Duty of disclosure of the Annual General Meeting
The Board of Directors and the Chief Executive Officer shall, if any shareholder so requests and the Board of Directors believes that it can be done without material injury to the Company, disclose conditions that may affect the assessment of an item on the agenda. Anyone wishing to submit questions in advance can do so to KappAhl AB, Annual General Meeting, PO Box 303, SE 431 24 Mölndal, Sweden.
Number of shares and votes in KappAhl AB (publ)
The total number of registered shares and votes in the Company amounts this day to 75,040,000. The Company holds no own shares.
Mölndal, November 2013
KappAhl AB (publ)
The Board of Directors
For further information, please contact:
Johan Åberg, President and CEO. Tel. +46 (0)706-09 99 73, johan.aberg@kappahl.com
Charlotte Högberg, Head Public Relations. Tel. +46 (0)704-71 56 31, charlotte.hogberg@kappahl.com
KappAhl is one of the leading fashion chains in the Nordic region with approximately 400 stores in Sweden, Norway, Finland, Poland and Shop Online.

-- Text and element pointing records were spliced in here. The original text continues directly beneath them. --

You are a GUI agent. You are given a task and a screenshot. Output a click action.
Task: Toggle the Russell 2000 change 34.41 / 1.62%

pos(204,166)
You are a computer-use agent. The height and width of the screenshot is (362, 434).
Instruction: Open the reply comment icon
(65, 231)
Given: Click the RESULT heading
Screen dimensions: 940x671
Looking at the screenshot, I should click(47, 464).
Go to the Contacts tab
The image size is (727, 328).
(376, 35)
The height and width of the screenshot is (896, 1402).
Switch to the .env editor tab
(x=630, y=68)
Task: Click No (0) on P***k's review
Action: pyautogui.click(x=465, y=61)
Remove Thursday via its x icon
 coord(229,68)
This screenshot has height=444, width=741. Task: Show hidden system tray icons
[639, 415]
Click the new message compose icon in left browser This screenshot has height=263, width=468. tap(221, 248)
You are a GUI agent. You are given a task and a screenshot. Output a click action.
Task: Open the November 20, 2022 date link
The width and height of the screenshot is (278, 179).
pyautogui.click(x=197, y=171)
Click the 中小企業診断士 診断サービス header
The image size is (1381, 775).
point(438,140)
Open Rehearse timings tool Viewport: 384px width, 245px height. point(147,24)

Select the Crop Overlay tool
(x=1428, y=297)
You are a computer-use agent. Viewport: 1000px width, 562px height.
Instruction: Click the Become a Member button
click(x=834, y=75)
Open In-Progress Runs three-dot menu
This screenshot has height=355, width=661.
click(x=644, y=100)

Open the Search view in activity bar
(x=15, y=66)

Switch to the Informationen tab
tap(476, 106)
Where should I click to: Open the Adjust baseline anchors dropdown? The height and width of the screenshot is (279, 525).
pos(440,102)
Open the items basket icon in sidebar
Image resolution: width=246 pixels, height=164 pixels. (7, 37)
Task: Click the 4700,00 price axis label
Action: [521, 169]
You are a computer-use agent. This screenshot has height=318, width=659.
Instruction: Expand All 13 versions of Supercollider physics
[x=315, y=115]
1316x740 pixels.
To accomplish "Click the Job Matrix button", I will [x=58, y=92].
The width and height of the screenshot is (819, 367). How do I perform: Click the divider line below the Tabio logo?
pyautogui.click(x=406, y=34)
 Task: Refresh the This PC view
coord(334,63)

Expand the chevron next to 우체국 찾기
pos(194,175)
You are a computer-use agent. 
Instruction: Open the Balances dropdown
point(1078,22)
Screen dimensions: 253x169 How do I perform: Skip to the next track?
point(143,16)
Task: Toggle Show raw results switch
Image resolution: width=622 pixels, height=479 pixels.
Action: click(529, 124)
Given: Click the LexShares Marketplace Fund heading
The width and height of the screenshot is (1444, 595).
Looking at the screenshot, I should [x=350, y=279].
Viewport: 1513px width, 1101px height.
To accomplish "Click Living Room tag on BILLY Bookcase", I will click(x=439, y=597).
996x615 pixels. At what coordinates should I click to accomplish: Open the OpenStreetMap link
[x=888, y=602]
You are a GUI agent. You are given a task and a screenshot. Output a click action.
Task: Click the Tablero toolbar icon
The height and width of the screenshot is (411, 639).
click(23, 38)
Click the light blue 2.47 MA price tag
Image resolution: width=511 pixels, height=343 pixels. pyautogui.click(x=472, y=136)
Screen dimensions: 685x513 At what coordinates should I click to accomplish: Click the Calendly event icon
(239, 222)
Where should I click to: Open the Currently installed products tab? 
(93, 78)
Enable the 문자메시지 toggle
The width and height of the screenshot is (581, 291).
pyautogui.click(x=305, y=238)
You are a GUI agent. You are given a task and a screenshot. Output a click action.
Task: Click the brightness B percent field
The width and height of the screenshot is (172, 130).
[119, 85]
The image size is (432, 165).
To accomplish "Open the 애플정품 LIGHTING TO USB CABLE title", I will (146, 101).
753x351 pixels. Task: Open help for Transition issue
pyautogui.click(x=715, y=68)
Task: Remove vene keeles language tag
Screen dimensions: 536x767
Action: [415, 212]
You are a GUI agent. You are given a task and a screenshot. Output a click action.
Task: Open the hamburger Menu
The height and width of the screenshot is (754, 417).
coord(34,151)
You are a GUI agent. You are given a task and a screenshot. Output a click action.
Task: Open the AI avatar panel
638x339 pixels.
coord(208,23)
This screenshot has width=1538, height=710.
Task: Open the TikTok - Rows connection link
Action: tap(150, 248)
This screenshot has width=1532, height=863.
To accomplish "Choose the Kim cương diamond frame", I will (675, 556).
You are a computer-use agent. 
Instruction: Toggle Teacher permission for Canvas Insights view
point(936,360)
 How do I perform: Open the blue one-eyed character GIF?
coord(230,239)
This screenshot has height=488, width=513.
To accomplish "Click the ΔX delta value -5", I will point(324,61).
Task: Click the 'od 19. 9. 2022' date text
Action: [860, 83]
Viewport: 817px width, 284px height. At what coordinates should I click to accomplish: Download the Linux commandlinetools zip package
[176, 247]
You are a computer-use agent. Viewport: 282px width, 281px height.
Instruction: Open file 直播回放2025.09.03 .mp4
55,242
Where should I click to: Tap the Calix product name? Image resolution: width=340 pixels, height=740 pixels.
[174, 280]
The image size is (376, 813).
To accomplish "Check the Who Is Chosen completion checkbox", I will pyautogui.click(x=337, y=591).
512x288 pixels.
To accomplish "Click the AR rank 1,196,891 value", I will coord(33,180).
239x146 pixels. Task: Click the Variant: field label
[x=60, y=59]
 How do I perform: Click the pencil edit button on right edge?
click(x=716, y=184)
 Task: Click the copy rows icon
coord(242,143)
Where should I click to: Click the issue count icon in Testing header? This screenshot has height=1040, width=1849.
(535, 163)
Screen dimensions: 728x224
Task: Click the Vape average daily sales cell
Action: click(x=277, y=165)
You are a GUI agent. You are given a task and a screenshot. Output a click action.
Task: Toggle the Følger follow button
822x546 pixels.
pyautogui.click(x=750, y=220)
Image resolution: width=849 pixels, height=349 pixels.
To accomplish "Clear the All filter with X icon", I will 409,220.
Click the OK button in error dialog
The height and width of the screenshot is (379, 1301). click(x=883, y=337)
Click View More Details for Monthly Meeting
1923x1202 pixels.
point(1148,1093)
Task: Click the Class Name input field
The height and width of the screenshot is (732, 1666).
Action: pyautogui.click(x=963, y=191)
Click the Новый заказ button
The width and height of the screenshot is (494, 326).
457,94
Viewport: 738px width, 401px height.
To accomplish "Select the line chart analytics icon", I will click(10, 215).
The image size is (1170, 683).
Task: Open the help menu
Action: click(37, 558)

The company offers its own line of attractive and affordable fashion for women, men and children. Its core target market is women in mid-life. The company generates a turnover of SEK 4.8 billion and has about 4,500 employees. In 1999, KappAhl was the first fashion chain in the world to gain accredited certification for its environmental management system. The company's shares are listed on the NASDAQ OMX Stockholm exchange. For more information, please visit www.kappahl.com
KappAhl AB (publ) discloses the information provided here pursuant to the Securities Market Act and/or the Financial Instruments Trading Act. The information was submitted for publication on 5 November, 2013 at 4.00 pm.